DESCRIPTION OF THE TASK
Begin your transcription at the line containing "The image size is (1039, 489)." and continue it, word for word, to the final line below. Include only those lines and skip the pictures.

§ §

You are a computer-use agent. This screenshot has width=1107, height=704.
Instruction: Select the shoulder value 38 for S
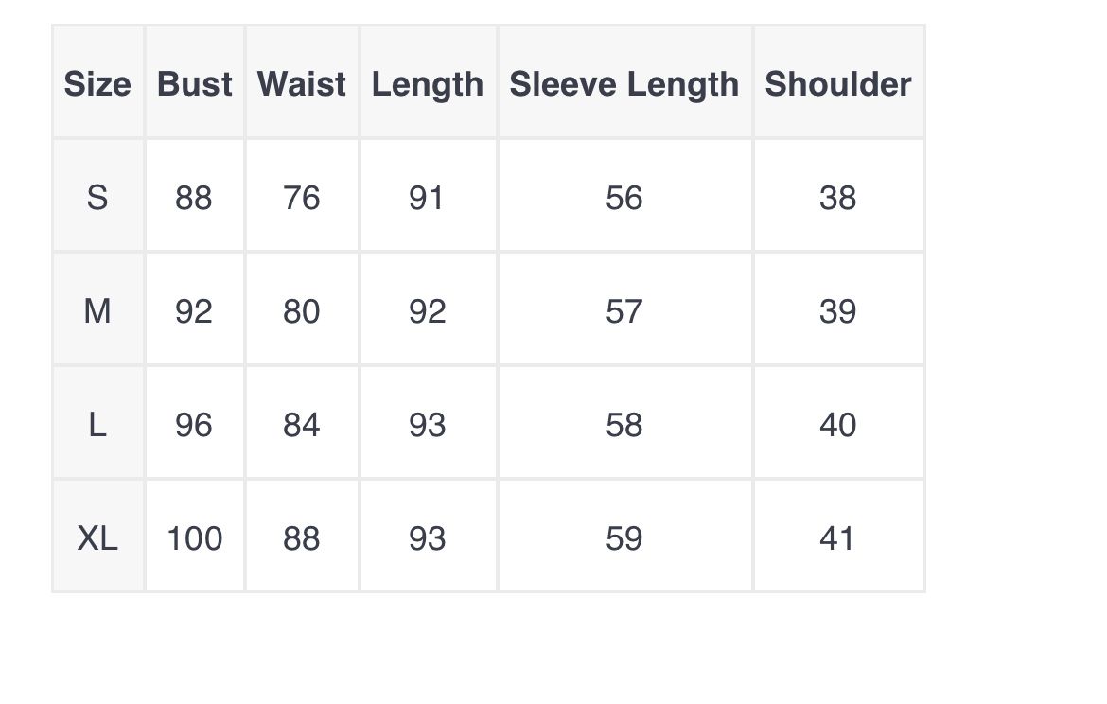pyautogui.click(x=838, y=198)
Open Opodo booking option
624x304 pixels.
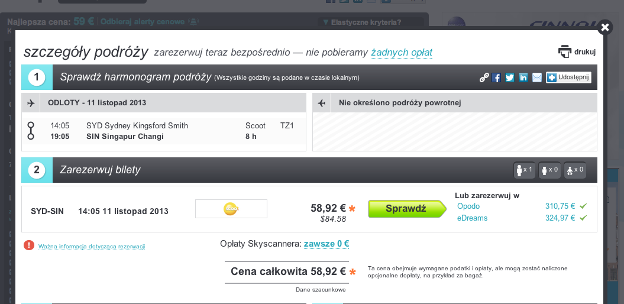(x=468, y=206)
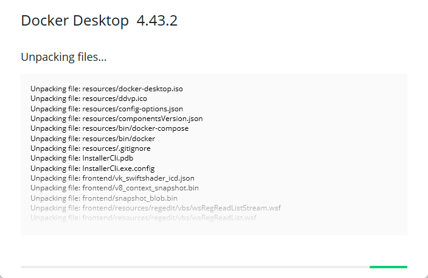Viewport: 428px width, 278px height.
Task: Click the resources/bin/docker log line
Action: (x=92, y=139)
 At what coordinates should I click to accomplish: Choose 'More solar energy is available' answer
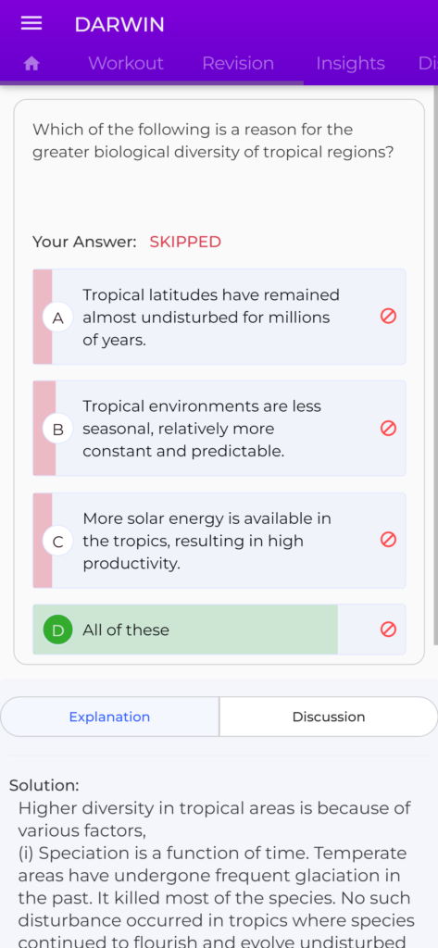219,541
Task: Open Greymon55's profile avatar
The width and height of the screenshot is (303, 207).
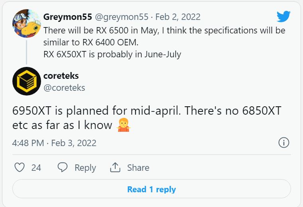Action: click(x=27, y=23)
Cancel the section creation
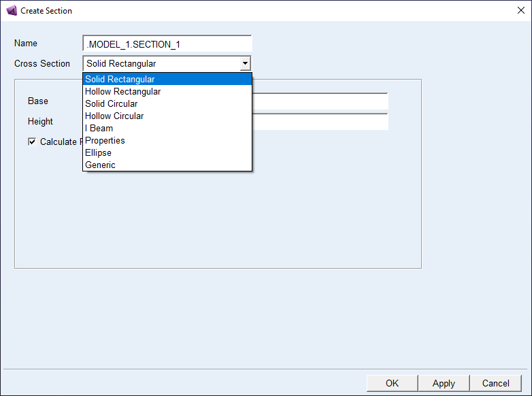The width and height of the screenshot is (532, 396). [x=495, y=383]
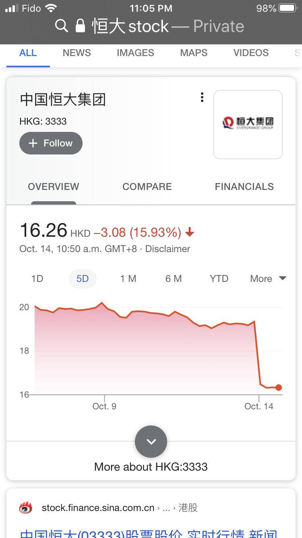Screen dimensions: 302x538
Task: Switch to the IMAGES tab
Action: 135,53
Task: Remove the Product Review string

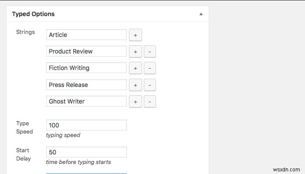Action: coord(149,51)
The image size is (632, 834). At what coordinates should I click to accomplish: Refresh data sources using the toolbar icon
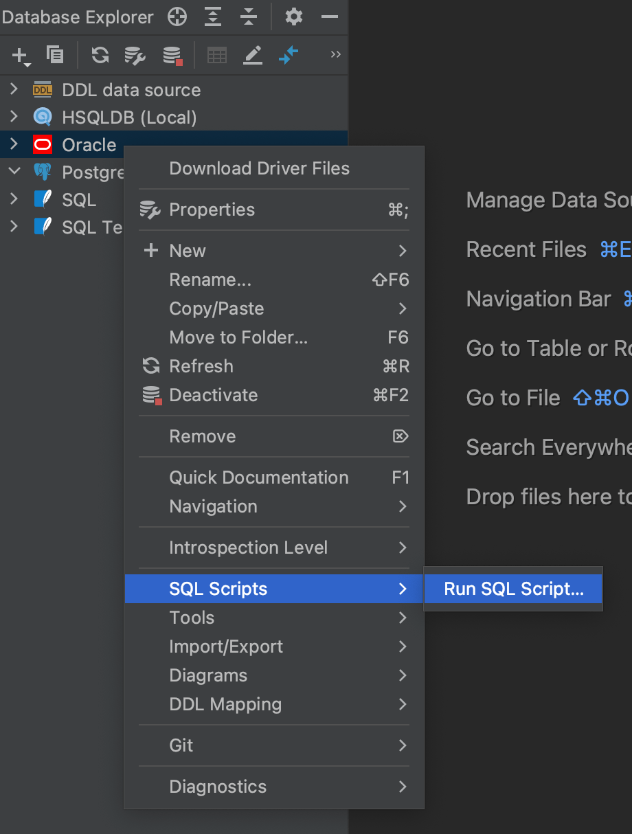(x=100, y=55)
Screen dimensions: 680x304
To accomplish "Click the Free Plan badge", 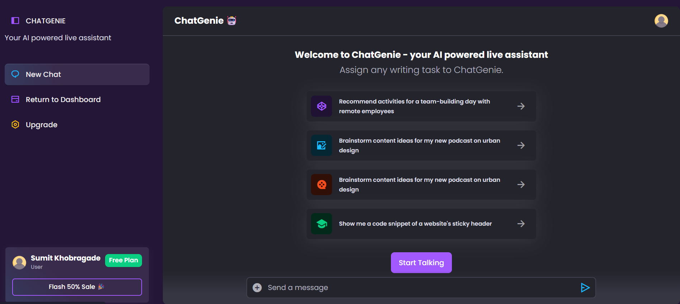I will point(123,260).
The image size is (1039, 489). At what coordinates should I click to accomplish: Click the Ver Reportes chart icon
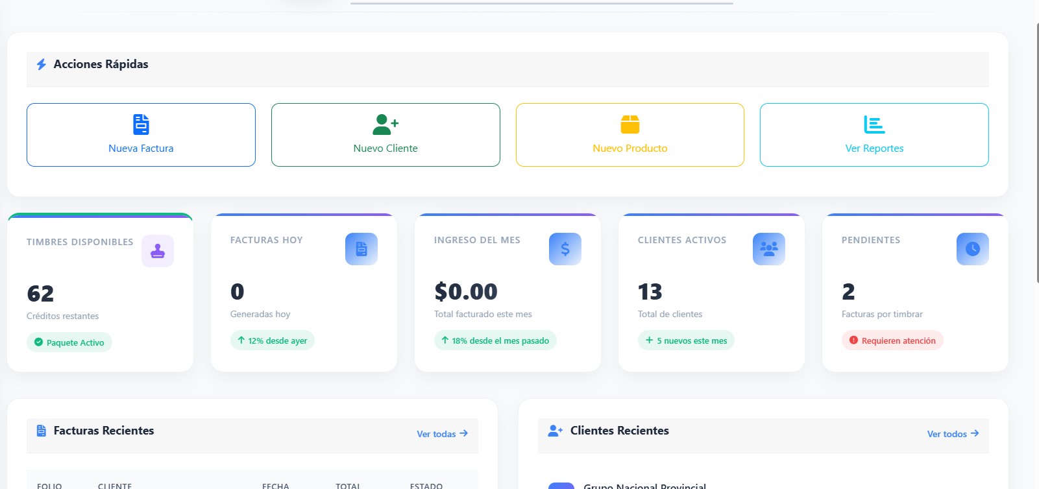coord(874,124)
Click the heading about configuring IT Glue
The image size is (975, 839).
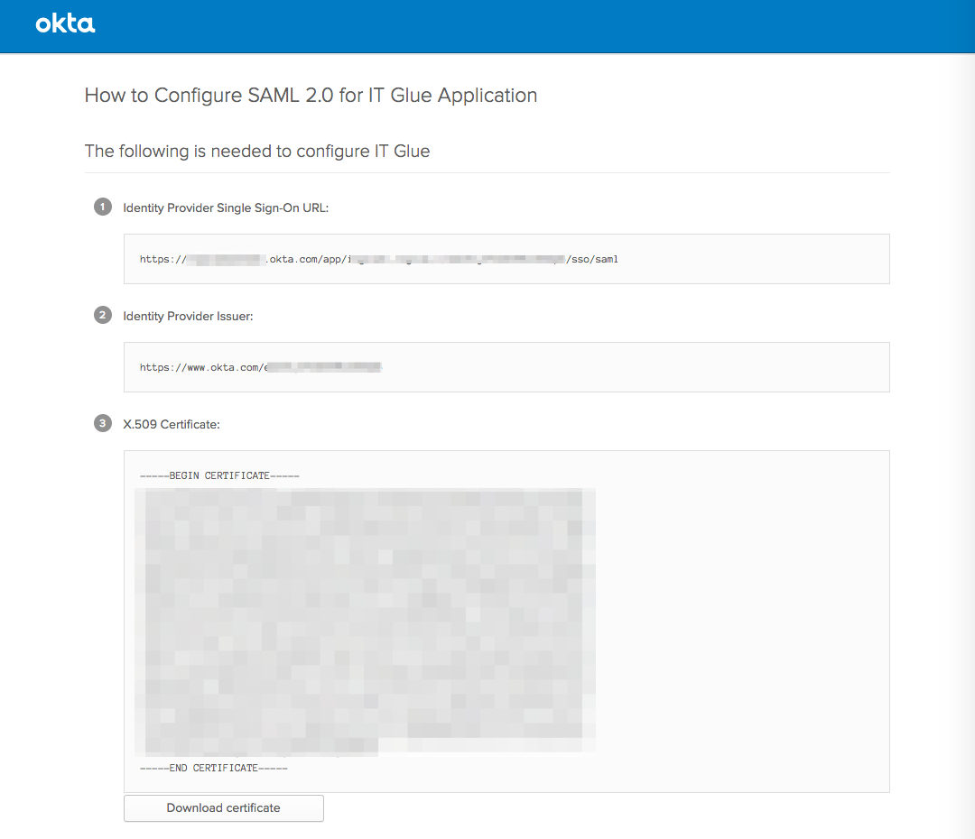coord(256,151)
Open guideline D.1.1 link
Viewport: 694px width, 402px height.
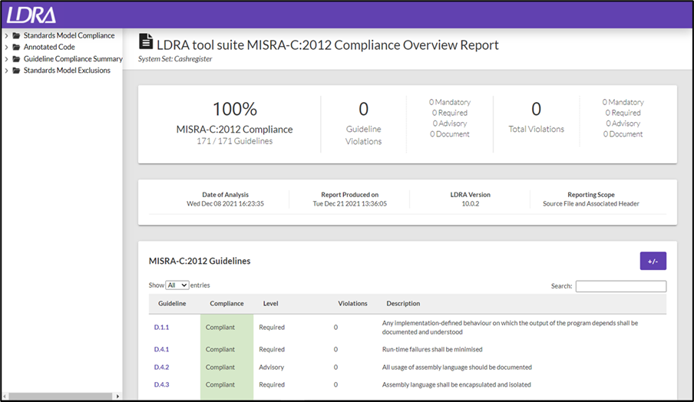(161, 328)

§ §

SOLUTION TO THE EXERCISE
The image size is (1039, 489). At what coordinates should I click to accomplish: Click the Ver Reportes chart icon
coord(874,124)
Click the heading about configuring IT Glue
The image size is (975, 839).
coord(256,151)
Open guideline D.1.1 link
Viewport: 694px width, 402px height.
(161, 328)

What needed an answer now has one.